But I would caution the audience that all of these studies are still somewhat small and I don't think we're there yet where we can conclusively say that NMN is has been proven to engender more energy. In animals, yes. It would appear in humans. We also have evidence in cardiac function in humans that the cardiac function is better, particularly in congestive heart failure.
So there have been some studies, but as I say, they're early and we shouldn't jump to conclusion that it's been proven. I think the pace of research will definitely increase. And the quality of research. One of the problems with NMN and NAD, in terms of research is that it has not been yet driven into the classic pharmaceutical space. And these [inaudible 00:48:56] are very expensive, especially if they're [inaudible 00:48:59]. And right now, the motivation to carry out a large randomized, double-blinded, placebo-controlled trial, which can cost millions of dollars.

Dr. Mark Hyman: Millions of dollars.

Dr. Andrew Salzman: Definitely. And it hasn't been there yet because the pharmaceutical companies don't own an NMN. So when you invest 5, 10, $50 million in the study, you better believe or you must believe that you've got something that you own. So that at the end of that, your evidence, your data leads to a financial outcome which means you can sell it exclusively. That won't happen with NMN, although there's one company in the US that's trying exactly to do that, to patent its exclusivity.

Dr. Mark Hyman: Yeah, I saw that.

Dr. Andrew Salzman: But this is the reason that NAD and NR and NMN have not enjoyed the large scale studies that you would need in order to exclusively... And it's a problem with all natural products.
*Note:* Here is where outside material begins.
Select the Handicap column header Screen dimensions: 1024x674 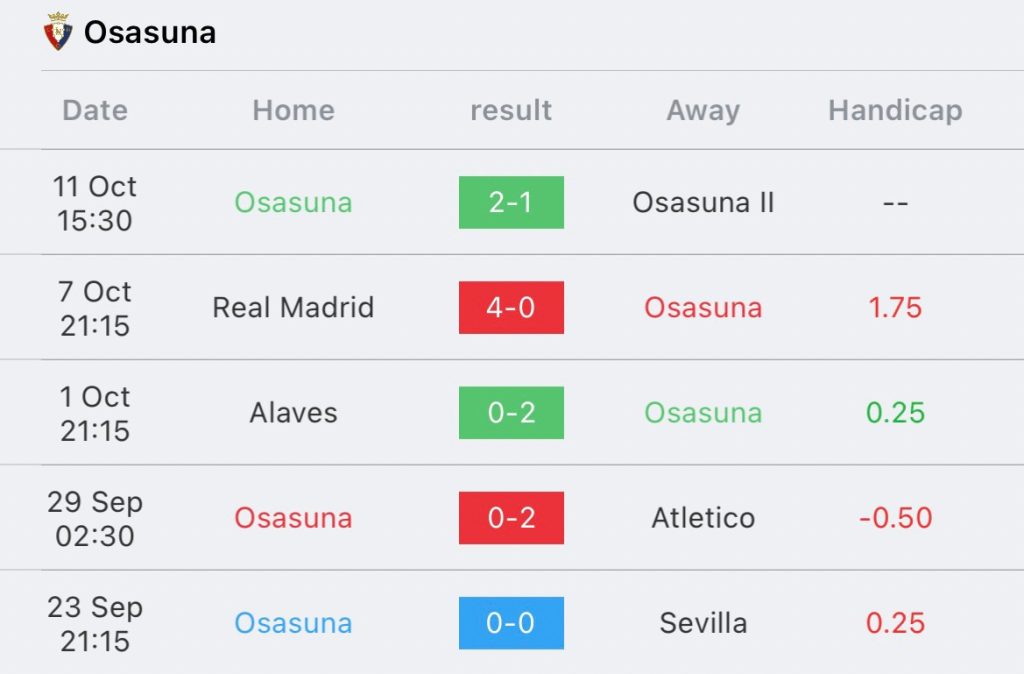coord(895,110)
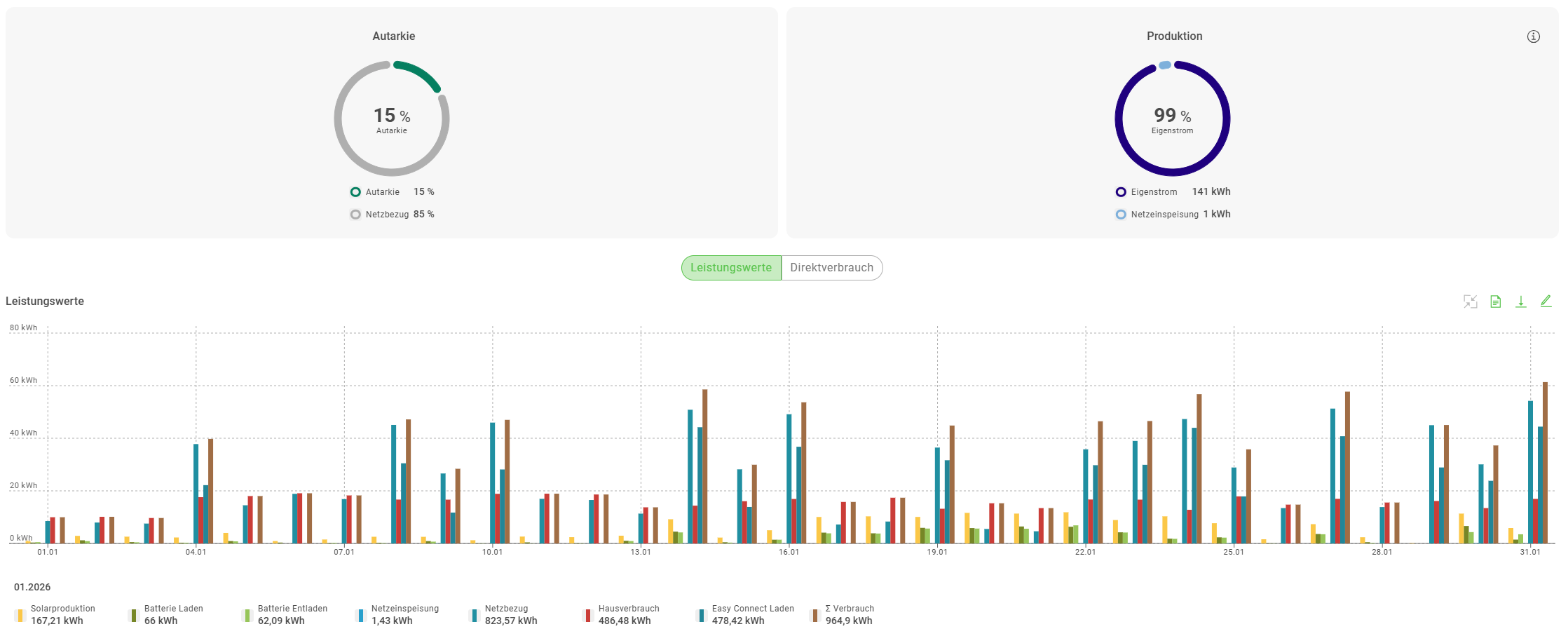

Dr. Mark Hyman: And it was a promising study 'cause I thought that they reversed biological age, they improved six minute walking, they helped improve what we call SF-36, which is subjective quality of life. And these were people who were taking a, I didn't know whether they were taking a placebo or the compound. So it was really well-designed. But I think you're right, it was a small study and we need to now get more data.

Dr. Andrew Salzman: Spent a lot of time in my life at the FDA, and we have all these fancy tests that people do and the audience may be aware of that. But at the end of the day, and the FDA... It's fascinating. I was sitting there at the FDA and I was telling them all about these biochemical advantages of this and that. And the guy looks at me and says, "I just have just a simple question. Can Mrs. Jones carry a bag of groceries up the stairs better or not? That's it. Because if she can't, all of this [inaudible 00:50:45] count for much." And the six-minute walk is a test where they take a person and they're on a treadmill and they say, "Walk and walk as much as you can for six minutes and we're going to keep track of how far you went." So if you could walk 200 feet in six minutes, you're hurting. But if you can walk a mile, this means your health is great. Right? Because everything is integrated. Your cardiac function, your respiratory function, your metabolic status, your NAD.
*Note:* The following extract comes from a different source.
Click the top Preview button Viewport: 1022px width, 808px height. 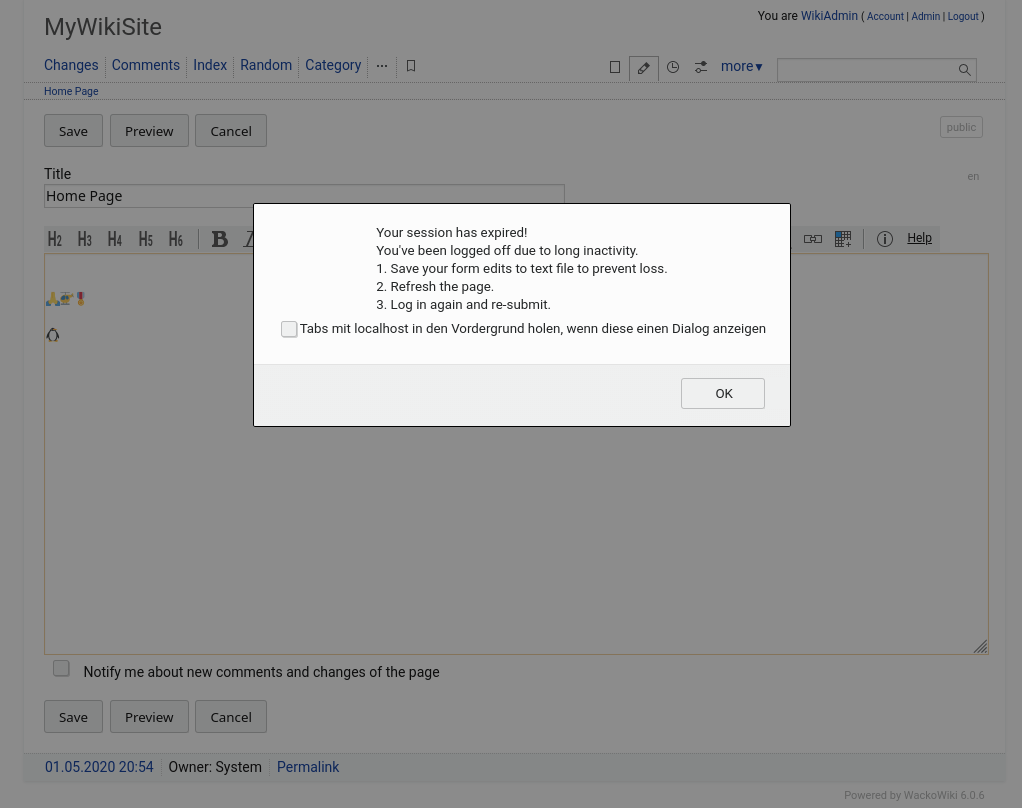[x=149, y=131]
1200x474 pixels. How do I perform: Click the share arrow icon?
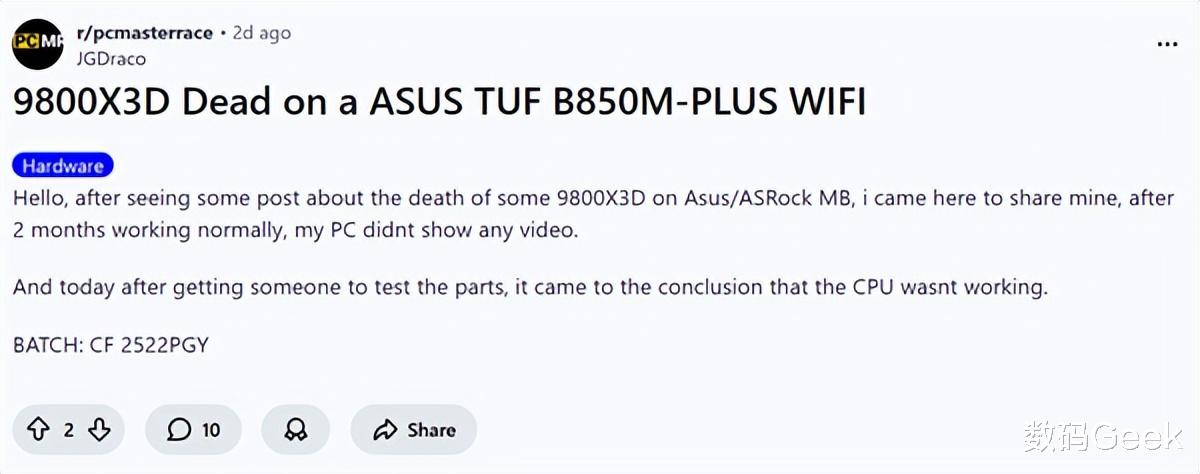click(x=385, y=430)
Dr. Mark Hyman: Well, that would be a run, a six-minute mile would be a run and not a walk.

Dr. Andrew Salzman: Be able to do that when I was very young. But that's the point, that six minute walk is really critical to understanding the overall promise of a drug like NAD or NMN, that can create and boost up the intracellular NAD levels. And that's why in that study, of all the things that I was impressed with more than the others, was the fact that they could-

Dr. Mark Hyman: Was the walk.

Dr. Andrew Salzman: You can't hide it, you can't fake it.
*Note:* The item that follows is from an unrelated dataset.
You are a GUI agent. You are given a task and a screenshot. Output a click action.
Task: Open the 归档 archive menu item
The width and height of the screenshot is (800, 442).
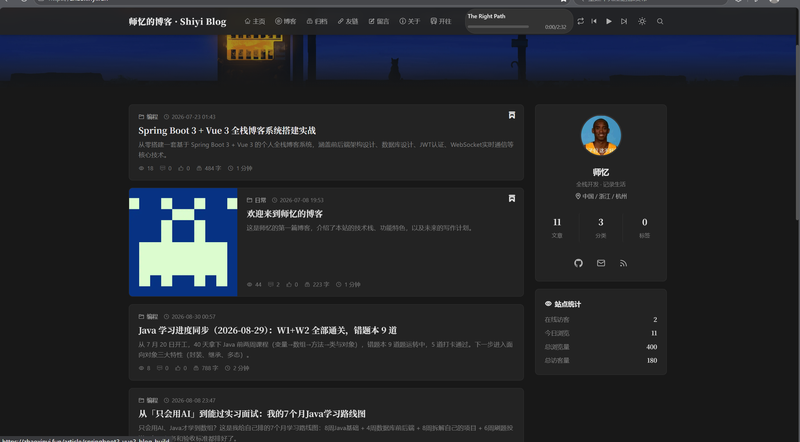pos(317,21)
Dr. Mark Hyman: That's great. All right. Well, now let's talk about the practical application because there are people who recommend NR and there's companies that produce nr. There's companies that are making NMN. You can get NAD sublingually through liposomal forms. You can get subcutaneous NAD, intravenous NAD. And I'd love to have you take us through what's the pros and cons of each.
'Cause one of the things I sort of wanted to bring up was triggered by what you said earlier, is that NAD given as a compound can't get in the cells very well. And I had one experience with a patient, I read this in other studies who had Parkinson's and we gave her IV NAD and her tremor went away, not permanently, but for the short time she had more energy and she perked up, was able to walk better. And I was like, "Holy cow, this is impressive." But that would lead me to think that actually giving intravenous NAD can get it in the cell. So can you talk about these different forms and the pros and cons and whether I'm just making this up about this woman or if there's actually something to that?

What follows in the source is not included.